By Suk-Lin Zhou ‘14
During her year abroad at the University of St Andrews in Scotland, Isabelle Louis ‘13 fell in love with Romantic literature. In particular, she was profoundly intrigued by the philosophical treatises of the feminist writer Mary Wollstonecraft. Prior to taking the course Romantic Writing and Women with St Andrews Professor Susan Manly, Louis didn’t know that Wollstonecraft had published works of fiction; she was even more surprised to discover the influence of Wollstonecraft in the work of Mary Shelley.
“With each lecture and discussion, I became more intrigued by the similarities between Romantic writing, which is saturated with Burkian notions of the sublime and the beautiful, and Gothic literature, which often portrays swooning heroines. I wanted to, through textual research, unearth how Burke’s theoretical notions of the characteristics that ‘proper’ men and women should express in society affected the portrayal of sex in Romantic and Gothic literature.”

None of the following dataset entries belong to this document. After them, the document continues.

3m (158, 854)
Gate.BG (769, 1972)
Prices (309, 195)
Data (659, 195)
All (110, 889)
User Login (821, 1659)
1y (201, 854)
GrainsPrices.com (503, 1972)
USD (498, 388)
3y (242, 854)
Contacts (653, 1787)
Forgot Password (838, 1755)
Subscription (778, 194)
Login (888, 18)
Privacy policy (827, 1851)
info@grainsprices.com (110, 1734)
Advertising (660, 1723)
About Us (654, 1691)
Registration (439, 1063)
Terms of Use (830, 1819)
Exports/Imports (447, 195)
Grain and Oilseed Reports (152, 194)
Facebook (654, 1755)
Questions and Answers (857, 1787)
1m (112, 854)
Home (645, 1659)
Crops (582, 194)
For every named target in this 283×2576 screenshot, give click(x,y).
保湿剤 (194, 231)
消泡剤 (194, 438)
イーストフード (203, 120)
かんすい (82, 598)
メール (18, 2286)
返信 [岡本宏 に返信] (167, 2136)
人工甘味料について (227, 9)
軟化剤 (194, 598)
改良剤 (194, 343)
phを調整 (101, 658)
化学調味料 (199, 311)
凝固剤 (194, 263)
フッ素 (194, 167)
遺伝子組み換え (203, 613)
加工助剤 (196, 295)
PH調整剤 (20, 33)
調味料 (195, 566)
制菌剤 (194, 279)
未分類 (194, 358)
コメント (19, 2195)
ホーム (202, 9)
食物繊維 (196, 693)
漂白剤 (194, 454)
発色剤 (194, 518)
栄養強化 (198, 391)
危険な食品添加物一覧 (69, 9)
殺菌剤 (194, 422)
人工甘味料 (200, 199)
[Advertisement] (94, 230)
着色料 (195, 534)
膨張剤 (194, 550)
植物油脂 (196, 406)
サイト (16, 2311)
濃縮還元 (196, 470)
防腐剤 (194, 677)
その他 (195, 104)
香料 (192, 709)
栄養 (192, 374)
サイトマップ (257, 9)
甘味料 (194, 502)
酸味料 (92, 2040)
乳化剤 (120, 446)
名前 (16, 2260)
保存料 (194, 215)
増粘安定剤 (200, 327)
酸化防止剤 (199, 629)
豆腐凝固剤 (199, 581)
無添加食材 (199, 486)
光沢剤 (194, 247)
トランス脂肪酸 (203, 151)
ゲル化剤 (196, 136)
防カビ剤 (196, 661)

Inspired, Louis applied for and received funding from Mount Holyoke’s Universal Application Funding Program; she then spent an additional two months at St Andrews and in Glasgow, conducting an independent study. Louis received help from Professor Manly, who advised her which libraries she should visit in the United Kingdom; together, they compiled a lengthy bibliography of required and suggested texts that would further her research.
“Conducting research independently and living on my own, away from the comfort and security of a community like Mount Holyoke, was a bit disconcerting,” said Louis.
However, in time, Louis made a new community of friends. The people she came to know and love made her trips to the University of Glasgow’s library, St Andrews, and London, as well as simple tasks such as grocery shopping and doctors appointments, much easier to accomplish.
For other students who wish to engage in independent research, Louis has a few words of advice.
“If you have an inquiry… it (will) most likely be quite interesting and saturated with endless possibilities for further research,” she said. “I cannot stress enough the importance of visiting professors during office hours. Even if you’re studying abroad, do so! In my experience, professors want to engage with students outside of the classroom and speak to their students about material they find interesting or even complicated to understand. If I didn’t visit Dr. Manly during her office hours, I would not have come up with the basis of my research.”
Louis is certain that her Mount Holyoke education prepared her well for her independent research. She would like to thank gender studies professor Chaia Heller for introducing her to the works of Mary Wollstonecraft in her first-year Introduction to Gender Studies course at Mount Holyoke. Louis also thanks her advisor, William Quillian, Professor of English on the Emma B. Kennedy Foundation.
“Professor Quillian helped me become a more confident and vocal presence in the classroom. I cannot imagine my Mount Holyoke experience without his presence,” she said.
Overall, Louis’s study abroad experience was life changing.
“I undoubtedly gained a wealth of knowledge through my research; however, what I also learned is that formal educational experience can and does undeniably take you far,” she said. “Yet, the cultural knowledge I gained from fully immersing myself in the communities (in which) I lived and traveled helped change and mold the way I perceive life, as well as literature.”